• **What is needed**
The response should consist of every line below, unchanged.

• **Dataset records**
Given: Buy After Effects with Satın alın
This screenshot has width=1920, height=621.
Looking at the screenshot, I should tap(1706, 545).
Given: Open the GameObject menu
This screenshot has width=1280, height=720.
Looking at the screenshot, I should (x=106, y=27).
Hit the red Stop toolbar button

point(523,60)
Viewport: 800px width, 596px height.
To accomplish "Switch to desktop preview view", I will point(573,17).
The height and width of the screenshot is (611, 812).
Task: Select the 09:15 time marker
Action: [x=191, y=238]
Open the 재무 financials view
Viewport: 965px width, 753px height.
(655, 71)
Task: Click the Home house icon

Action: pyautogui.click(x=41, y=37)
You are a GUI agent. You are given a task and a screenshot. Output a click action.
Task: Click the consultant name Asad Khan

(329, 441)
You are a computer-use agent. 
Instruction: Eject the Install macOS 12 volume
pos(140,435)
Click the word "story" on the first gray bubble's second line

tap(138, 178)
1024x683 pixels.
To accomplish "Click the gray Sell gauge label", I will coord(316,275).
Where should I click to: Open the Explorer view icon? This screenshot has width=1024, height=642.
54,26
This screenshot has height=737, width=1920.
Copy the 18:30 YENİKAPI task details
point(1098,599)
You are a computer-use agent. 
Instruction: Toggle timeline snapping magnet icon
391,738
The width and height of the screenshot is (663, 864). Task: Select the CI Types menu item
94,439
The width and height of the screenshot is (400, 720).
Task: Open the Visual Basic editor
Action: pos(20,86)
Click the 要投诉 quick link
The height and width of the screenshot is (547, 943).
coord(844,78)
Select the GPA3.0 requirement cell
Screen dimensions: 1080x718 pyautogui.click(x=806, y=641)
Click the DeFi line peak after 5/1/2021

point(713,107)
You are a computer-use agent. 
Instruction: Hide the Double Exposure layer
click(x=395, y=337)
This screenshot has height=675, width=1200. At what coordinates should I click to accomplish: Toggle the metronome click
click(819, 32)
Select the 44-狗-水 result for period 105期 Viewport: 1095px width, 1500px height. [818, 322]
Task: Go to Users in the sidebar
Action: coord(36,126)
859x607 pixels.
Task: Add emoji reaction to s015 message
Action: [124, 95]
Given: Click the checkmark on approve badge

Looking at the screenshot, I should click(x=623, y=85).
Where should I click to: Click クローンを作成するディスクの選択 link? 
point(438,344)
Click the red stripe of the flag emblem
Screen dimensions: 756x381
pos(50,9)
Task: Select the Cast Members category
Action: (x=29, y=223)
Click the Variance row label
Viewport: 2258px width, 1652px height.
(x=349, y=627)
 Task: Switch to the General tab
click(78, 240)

• **Answer space**
Given: Buy After Effects with Satın alın
This screenshot has width=1920, height=621.
Looking at the screenshot, I should tap(1706, 545).
Given: Open the GameObject menu
This screenshot has width=1280, height=720.
Looking at the screenshot, I should (x=106, y=27).
Hit the red Stop toolbar button

point(523,60)
Viewport: 800px width, 596px height.
To accomplish "Switch to desktop preview view", I will point(573,17).
The height and width of the screenshot is (611, 812).
Task: Select the 09:15 time marker
Action: [x=191, y=238]
Open the 재무 financials view
Viewport: 965px width, 753px height.
(655, 71)
Task: Click the Home house icon

Action: pyautogui.click(x=41, y=37)
You are a GUI agent. You are given a task and a screenshot. Output a click action.
Task: Click the consultant name Asad Khan

(329, 441)
You are a computer-use agent. 
Instruction: Eject the Install macOS 12 volume
pos(140,435)
Click the word "story" on the first gray bubble's second line

tap(138, 178)
1024x683 pixels.
To accomplish "Click the gray Sell gauge label", I will coord(316,275).
Where should I click to: Open the Explorer view icon? This screenshot has width=1024, height=642.
54,26
This screenshot has height=737, width=1920.
Copy the 18:30 YENİKAPI task details
point(1098,599)
You are a computer-use agent. 
Instruction: Toggle timeline snapping magnet icon
391,738
The width and height of the screenshot is (663, 864). Task: Select the CI Types menu item
94,439
The width and height of the screenshot is (400, 720).
Task: Open the Visual Basic editor
Action: pos(20,86)
Click the 要投诉 quick link
The height and width of the screenshot is (547, 943).
coord(844,78)
Select the GPA3.0 requirement cell
Screen dimensions: 1080x718 pyautogui.click(x=806, y=641)
Click the DeFi line peak after 5/1/2021

point(713,107)
You are a computer-use agent. 
Instruction: Hide the Double Exposure layer
click(x=395, y=337)
This screenshot has height=675, width=1200. At what coordinates should I click to accomplish: Toggle the metronome click
click(819, 32)
Select the 44-狗-水 result for period 105期 Viewport: 1095px width, 1500px height. [818, 322]
Task: Go to Users in the sidebar
Action: coord(36,126)
859x607 pixels.
Task: Add emoji reaction to s015 message
Action: [124, 95]
Given: Click the checkmark on approve badge

Looking at the screenshot, I should click(x=623, y=85).
Where should I click to: Click クローンを作成するディスクの選択 link? 
point(438,344)
Click the red stripe of the flag emblem
Screen dimensions: 756x381
pos(50,9)
Task: Select the Cast Members category
Action: (x=29, y=223)
Click the Variance row label
Viewport: 2258px width, 1652px height.
(x=349, y=627)
 Task: Switch to the General tab
click(78, 240)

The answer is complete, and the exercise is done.